▶ Reading text:

=== Section Start ===

KU Polar Research Team Completed the Third Expedition to a Newly Formed Arctic Lagoon
As glaciers in the Arctic continue to melt due to climate change, receding ice unveils new landscapes and environments that no one could access for millions of years. Nestled in between an arctic tundra and a glacier in Spitsbergen, Svalbard Arctic, the Eidembukta Lagoon is one of them.
In fact, this lagoon does not even have an official name yet. It was first discovered in 2019, when the research team of the Marine Research Institute of Klaipeda University was collecting samples nearby. But from that point on, the lagoon became a focus of their research for very specific purposes.
The 2023 expedition continued the detailed studies of the lagoon’s ecosystem that began last year. During the most recent exploration researchers carried out bathymetric surveys, hydrological and hydrochemical measurements. They also took samples of plankton, benthic fauna and environmental DNA not only in the lagoon itself, but also in nearby small lakes and in the sea to reveal connectivity between these water bodies. Furthermore, to better understand how greenhouse gases are released from the lagoon, researchers also carried out biogeochemical experiments.
According to the project leader Prof. Sergei Olenin, research professor in ecology and environmental studies at the Institute of Marine Research at Klaipeda University, observing the changes taking place in the Eidembukta Lagoon now can provide a better understanding of how the Baltic Sea ecosystem formed after the retreat of the glaciers about 10,000 years ago.

=== Section End ===

▶ Tasks to carry out:
a - According to the article about the Arctic lagoon, in what year was the lagoon first discovered?
b - Extend the article about the Arctic lagoon with a few more paragraphs that pick up after its final sentence.

▶ Data supplied:
=== Section Start ===

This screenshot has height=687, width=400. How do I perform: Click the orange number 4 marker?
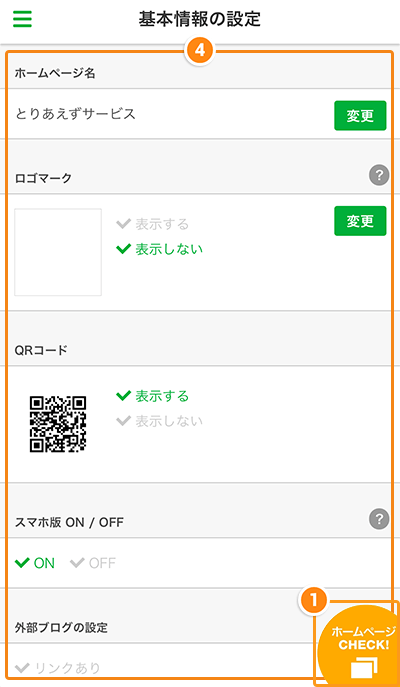coord(199,51)
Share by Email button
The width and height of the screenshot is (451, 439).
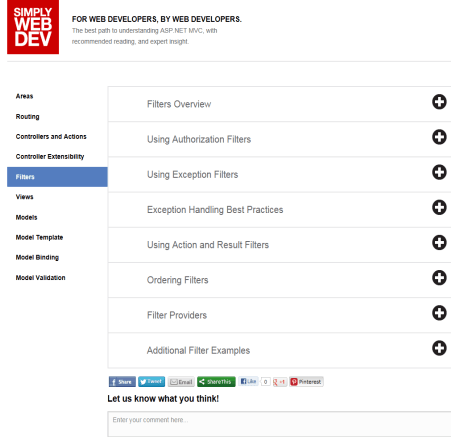tap(181, 382)
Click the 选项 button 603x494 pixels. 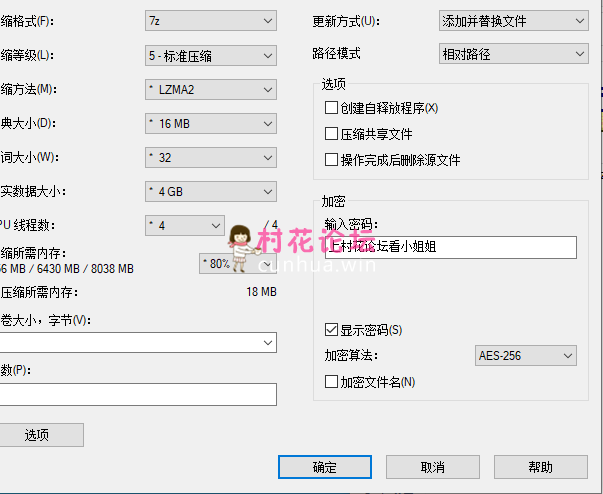[x=37, y=435]
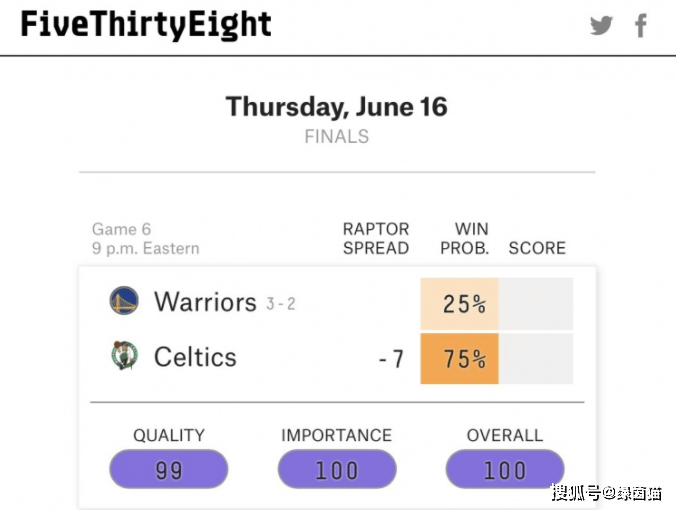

=== Section End ===

▶ Expected results:
a - 2019

b -
In a continuous effort to build on observations made during previous expeditions, this time the team consisted of 7 KU researchers: prof. Sergej Olenin, marine biologist dr. Andrius Šiaulys, hydrologist dr. Aleksej Šaškov, zoologist dr. Dzmitry Lukashanets, biogeochemist dr. Tobia Politi, and hydrologist-cartographer Greta Kilmonaitė. The research team stayed in a basecamp next to the lagoon from the 13th to the 20th of August. They were accompanied by international team comprised of scientists and students from the Institute of Oceanology of the Polish Academy of Sciences (IO PAN) and Gdańsk University of Technology and Umeå University (Sweden).
While the samples and data gathered during this expedition are still being processed in Klaipeda University’s Institute of Marine Research laboratories, it is already possible to state that novel and distinctive information has been gained regarding the structure and functions of this recently discovered and still developing periglacial ecosystem. The glacier was found to have drifted 30–50 meters further inland since last year, and a new depression approximately 40 meters deep—about 5 meters deeper than the previous year—had formed at its margin. Also, thankfully, there were no repercussions when the polar bear paid a visit to the researchers’ tent camp this year.
The Klaipeda University Polar Research Group is seeking collaboration with scientists from other EU-CONEXUS universities to continue studying emerging Arctic periglacial ecosystems.